-- TASK TO CARRY OUT --
Write out exactly the lines below that run from the one containing "This screenshot has height=700, width=1568." through the one containing "1080x1080 pixels.", both included, with no other lines.

-- RECORDS FOR THIS EXERCISE --
::::::::

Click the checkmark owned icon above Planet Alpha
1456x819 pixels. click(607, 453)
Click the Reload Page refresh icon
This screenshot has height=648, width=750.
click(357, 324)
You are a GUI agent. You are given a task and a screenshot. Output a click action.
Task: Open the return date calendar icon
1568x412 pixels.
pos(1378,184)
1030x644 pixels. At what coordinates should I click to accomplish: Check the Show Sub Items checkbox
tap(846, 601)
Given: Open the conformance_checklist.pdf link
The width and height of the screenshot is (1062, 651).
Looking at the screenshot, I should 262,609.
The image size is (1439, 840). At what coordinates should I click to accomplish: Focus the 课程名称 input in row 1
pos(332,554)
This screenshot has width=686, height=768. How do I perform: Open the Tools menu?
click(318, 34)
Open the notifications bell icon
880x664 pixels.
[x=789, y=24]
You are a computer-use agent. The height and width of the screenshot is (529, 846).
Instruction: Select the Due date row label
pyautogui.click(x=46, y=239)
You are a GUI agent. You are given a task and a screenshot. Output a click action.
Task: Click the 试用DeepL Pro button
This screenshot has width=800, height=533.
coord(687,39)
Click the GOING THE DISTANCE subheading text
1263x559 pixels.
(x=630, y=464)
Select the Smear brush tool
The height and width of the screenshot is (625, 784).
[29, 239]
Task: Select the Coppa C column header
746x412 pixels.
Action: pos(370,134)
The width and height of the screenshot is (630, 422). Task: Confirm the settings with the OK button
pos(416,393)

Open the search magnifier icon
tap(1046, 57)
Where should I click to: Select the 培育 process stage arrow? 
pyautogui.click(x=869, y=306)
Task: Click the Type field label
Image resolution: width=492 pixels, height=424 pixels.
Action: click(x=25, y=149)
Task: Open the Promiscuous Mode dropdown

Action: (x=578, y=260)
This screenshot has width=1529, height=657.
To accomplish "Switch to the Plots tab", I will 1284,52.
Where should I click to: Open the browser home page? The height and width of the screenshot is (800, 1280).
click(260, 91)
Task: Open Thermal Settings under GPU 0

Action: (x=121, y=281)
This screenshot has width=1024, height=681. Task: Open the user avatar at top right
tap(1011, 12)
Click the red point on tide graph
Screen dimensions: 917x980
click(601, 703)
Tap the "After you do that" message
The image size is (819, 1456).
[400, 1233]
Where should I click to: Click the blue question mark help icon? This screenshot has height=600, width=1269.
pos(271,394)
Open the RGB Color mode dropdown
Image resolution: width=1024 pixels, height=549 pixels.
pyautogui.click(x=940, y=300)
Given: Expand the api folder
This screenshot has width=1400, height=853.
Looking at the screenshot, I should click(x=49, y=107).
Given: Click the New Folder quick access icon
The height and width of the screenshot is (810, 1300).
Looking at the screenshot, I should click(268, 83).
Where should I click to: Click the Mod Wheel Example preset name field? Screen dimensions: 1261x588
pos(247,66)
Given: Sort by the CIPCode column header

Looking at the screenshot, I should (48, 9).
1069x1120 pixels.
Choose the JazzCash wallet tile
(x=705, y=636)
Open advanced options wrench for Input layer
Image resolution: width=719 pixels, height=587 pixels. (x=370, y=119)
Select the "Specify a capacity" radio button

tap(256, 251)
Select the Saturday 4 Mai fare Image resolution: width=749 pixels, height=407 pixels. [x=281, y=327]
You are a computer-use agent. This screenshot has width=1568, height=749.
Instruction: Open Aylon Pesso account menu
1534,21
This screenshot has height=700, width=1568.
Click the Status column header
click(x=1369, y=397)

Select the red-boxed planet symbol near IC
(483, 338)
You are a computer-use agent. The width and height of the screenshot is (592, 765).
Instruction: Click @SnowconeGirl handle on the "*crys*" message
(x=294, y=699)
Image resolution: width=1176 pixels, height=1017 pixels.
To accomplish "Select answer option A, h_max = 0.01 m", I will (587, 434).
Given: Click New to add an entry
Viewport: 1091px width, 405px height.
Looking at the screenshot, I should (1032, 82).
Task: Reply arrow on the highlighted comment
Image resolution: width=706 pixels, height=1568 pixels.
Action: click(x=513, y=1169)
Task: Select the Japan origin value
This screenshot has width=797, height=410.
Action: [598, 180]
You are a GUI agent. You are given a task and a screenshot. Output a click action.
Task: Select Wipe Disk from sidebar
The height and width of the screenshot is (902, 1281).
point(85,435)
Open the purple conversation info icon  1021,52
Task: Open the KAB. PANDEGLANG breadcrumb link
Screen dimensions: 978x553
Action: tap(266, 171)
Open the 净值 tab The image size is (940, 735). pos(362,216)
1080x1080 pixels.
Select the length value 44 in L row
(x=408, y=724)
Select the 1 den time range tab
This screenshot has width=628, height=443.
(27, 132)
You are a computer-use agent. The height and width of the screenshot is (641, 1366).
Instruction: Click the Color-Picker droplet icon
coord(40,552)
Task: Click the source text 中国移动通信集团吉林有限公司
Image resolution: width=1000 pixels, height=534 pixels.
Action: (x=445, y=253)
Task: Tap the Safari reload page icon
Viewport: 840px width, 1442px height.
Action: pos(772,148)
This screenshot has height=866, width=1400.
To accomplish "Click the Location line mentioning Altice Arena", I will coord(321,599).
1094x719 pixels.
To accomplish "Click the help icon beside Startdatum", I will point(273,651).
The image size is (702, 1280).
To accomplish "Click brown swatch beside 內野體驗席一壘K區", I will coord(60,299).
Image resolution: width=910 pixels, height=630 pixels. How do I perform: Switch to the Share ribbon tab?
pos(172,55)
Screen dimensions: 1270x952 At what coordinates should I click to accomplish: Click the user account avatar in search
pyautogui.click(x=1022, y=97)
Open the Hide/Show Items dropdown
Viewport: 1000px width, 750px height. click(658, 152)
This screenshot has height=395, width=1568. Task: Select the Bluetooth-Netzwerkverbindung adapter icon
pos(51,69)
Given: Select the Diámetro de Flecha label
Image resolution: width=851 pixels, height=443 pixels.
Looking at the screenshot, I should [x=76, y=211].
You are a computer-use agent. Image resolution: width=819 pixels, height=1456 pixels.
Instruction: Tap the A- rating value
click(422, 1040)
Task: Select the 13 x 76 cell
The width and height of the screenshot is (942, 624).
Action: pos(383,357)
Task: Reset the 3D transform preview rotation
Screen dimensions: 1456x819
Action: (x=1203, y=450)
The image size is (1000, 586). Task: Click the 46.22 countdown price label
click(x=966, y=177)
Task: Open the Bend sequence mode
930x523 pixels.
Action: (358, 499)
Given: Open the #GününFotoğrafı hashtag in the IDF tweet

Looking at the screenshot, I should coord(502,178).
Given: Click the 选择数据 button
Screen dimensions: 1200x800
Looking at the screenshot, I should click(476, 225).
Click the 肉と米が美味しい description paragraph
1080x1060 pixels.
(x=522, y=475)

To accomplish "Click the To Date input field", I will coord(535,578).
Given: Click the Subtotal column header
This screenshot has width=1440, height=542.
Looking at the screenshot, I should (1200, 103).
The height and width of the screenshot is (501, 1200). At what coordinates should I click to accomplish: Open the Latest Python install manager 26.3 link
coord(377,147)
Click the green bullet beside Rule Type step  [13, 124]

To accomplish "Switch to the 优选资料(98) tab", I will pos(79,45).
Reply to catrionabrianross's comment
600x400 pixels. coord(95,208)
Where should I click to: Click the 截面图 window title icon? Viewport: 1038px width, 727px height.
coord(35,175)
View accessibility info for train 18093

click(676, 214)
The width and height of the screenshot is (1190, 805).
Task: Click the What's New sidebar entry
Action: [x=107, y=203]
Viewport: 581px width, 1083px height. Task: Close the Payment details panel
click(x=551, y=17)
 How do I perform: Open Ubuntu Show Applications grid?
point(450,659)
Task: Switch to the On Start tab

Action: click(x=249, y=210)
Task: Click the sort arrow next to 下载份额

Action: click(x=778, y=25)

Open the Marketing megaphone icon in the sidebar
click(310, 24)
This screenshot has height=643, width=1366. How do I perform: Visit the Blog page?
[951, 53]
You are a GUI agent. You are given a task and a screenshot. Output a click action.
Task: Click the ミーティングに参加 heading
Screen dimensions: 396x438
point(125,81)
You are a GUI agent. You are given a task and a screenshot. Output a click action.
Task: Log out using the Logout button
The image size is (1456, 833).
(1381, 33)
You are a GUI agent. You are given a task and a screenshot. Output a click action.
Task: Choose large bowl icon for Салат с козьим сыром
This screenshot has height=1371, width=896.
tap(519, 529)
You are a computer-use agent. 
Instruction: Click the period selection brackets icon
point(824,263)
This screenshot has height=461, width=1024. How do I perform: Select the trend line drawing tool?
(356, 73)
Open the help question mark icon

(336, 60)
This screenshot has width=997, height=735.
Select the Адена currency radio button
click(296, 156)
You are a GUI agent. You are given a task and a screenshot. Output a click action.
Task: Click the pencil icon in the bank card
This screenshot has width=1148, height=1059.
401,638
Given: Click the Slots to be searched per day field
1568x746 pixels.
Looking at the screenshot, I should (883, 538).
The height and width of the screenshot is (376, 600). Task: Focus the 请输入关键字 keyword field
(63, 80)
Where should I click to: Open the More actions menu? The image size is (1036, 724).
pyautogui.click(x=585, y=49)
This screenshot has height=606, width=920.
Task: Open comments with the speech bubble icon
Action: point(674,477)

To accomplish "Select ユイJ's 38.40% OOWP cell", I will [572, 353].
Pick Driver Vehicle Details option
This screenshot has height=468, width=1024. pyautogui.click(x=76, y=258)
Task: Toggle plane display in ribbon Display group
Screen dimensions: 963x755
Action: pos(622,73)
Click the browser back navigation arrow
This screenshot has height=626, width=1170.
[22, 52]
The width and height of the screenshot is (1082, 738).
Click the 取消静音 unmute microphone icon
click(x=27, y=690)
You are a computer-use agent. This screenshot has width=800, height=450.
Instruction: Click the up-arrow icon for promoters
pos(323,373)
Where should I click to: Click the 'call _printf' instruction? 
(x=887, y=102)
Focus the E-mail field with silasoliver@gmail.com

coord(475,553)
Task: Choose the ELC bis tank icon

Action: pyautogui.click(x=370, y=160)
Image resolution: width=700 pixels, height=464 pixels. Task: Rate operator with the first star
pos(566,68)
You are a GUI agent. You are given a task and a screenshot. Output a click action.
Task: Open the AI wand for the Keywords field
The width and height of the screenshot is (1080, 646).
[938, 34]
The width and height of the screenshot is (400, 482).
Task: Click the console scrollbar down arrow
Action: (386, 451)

::::::::

-- TASK RESPONSE --
This screenshot has height=700, width=1568.
Click the Status column header
click(x=1369, y=397)

Select the red-boxed planet symbol near IC
(483, 338)
You are a computer-use agent. The width and height of the screenshot is (592, 765).
Instruction: Click @SnowconeGirl handle on the "*crys*" message
(x=294, y=699)
Image resolution: width=1176 pixels, height=1017 pixels.
To accomplish "Select answer option A, h_max = 0.01 m", I will (587, 434).
Given: Click New to add an entry
Viewport: 1091px width, 405px height.
Looking at the screenshot, I should (1032, 82).
Task: Reply arrow on the highlighted comment
Image resolution: width=706 pixels, height=1568 pixels.
Action: click(x=513, y=1169)
Task: Select the Japan origin value
This screenshot has width=797, height=410.
Action: [598, 180]
You are a GUI agent. You are given a task and a screenshot. Output a click action.
Task: Select Wipe Disk from sidebar
The height and width of the screenshot is (902, 1281).
point(85,435)
Open the purple conversation info icon  1021,52
Task: Open the KAB. PANDEGLANG breadcrumb link
Screen dimensions: 978x553
Action: tap(266, 171)
Open the 净值 tab The image size is (940, 735). pos(362,216)
1080x1080 pixels.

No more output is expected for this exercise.